A pochi giorni dalla revoca polacca e ungherese del veto al Recovery Fund il Parlamento monocamerale magiaro ha oggi approvato un pacchetto di emendamenti alla Costituzione, che, nel giro di appena nove anni, costituiranno la nona riforma della Carta o “Legge fondamentale dell’Ungheria” (Magyarország Alaptörvénye).
Con 134 sì, 45 no e 5 astensioni l’Assemblea nazionale ha infatti recepito l’emendamento 9 col quale, sulla base delle perentoria affermazione che «la madre è una femmina e il padre è un maschio», viene conseguentemente affermato che «l’Ungheria protegge il diritto dei bambini di auto-identificarsi con il sesso con cui sono nati». Si specifica inoltre che «l’istruzione è fornita secondo i valori fondati sull’identità costituzionale e sulla cultura cristiana» del Paese. Con 135 sì, 55 no e 5 astensioni è stato approvato anche il precedente emendamento che rende quasi impossibile l’adozione a persone single.
Infine, via libera definitivo alla legge omnibus o cosiddetta legge insalata (salátatörvény) – quella che, all’art. 33, approvato il 19 maggio, vieta il cambio legale di genere –, che attribuisce il diritto pieno all’adozione unicamente alle coppie sposate.

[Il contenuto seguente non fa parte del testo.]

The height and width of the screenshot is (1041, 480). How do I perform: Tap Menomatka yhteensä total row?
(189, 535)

Tenendo in conto che l’articolo L (comma 1) della Costituzione, secondo la riforma del 2011 (quella di cui fu principale artefice l’eurodeputato József Szájer, coinvolto a fine novembre nell’orgia gay di Bruxelles), definisce «l’istituto del matrimonio quale unione volontaria di vita tra l’uomo e la donna», se ne desume come la legge oggi approvata spogli le coppie di persone dello stesso sesso di qualsiasi possibilità d’accesso alle adozioni.
Eppure, secondo la ministra della Giustizia Judit Varga, l’obiettivo sarebbe quello di «proteggere i nostri bambini e non di limitare i diritti di alcuni gruppi sociali».

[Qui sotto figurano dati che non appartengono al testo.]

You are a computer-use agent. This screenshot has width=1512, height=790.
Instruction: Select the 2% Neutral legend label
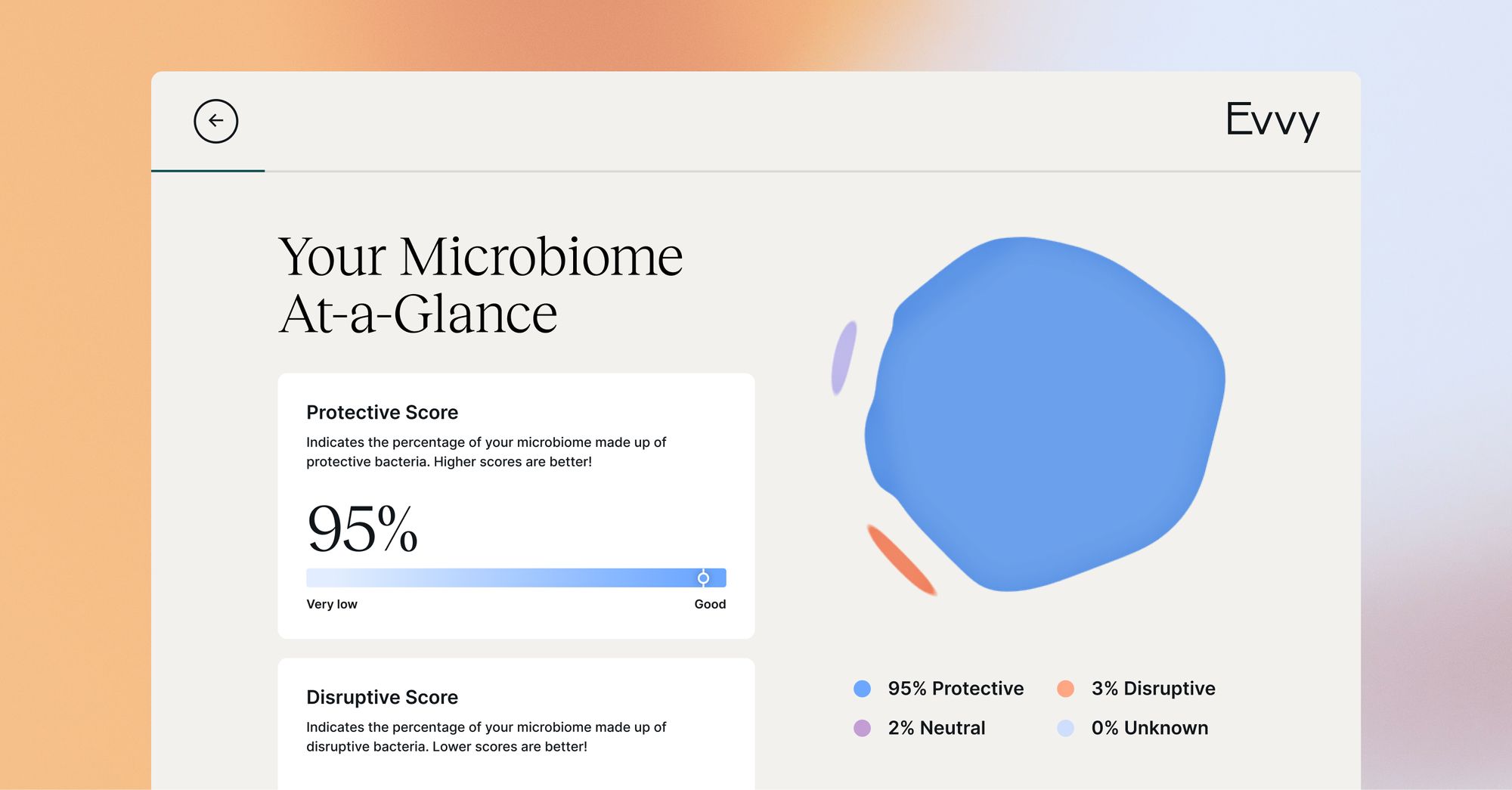936,728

«Questo è un giorno buio – ha dichiarato Dávid Vig, direttore di Amnesty International Ungheria – per la comunità Lgbti ungherese, per i diritti umani e per tutti coloro che tengono all’uguaglianza e alla dignità umana». Gli ha fatto eco Riccardo Noury, portavoce di Amnesty International Italia, che ha ricordato come «le organizzazioni per i diritti umani hanno sollecitato la Commissione europea ad aggiungere ai temi oggetto della procedura in corso contro l’Ungheria, attivata ai sensi dell’articolo 7 del Trattato dell’Unione europea, anche questi nuovi gravi attacchi ai diritti delle persone Lgbti».
Alle contestazioni dei gruppi Lgbti ed organizzazioni umanitarie si sono aggiunte quelle delle associazioni femministe: Katalin Novák, ministra per gli Affari familiari, ha rinfocolato maggiormente gli animi con un video messaggio, in cui s’invitano le donne a non cercare di competere con gli uomini in termini né di posizione sociale né di stipendio.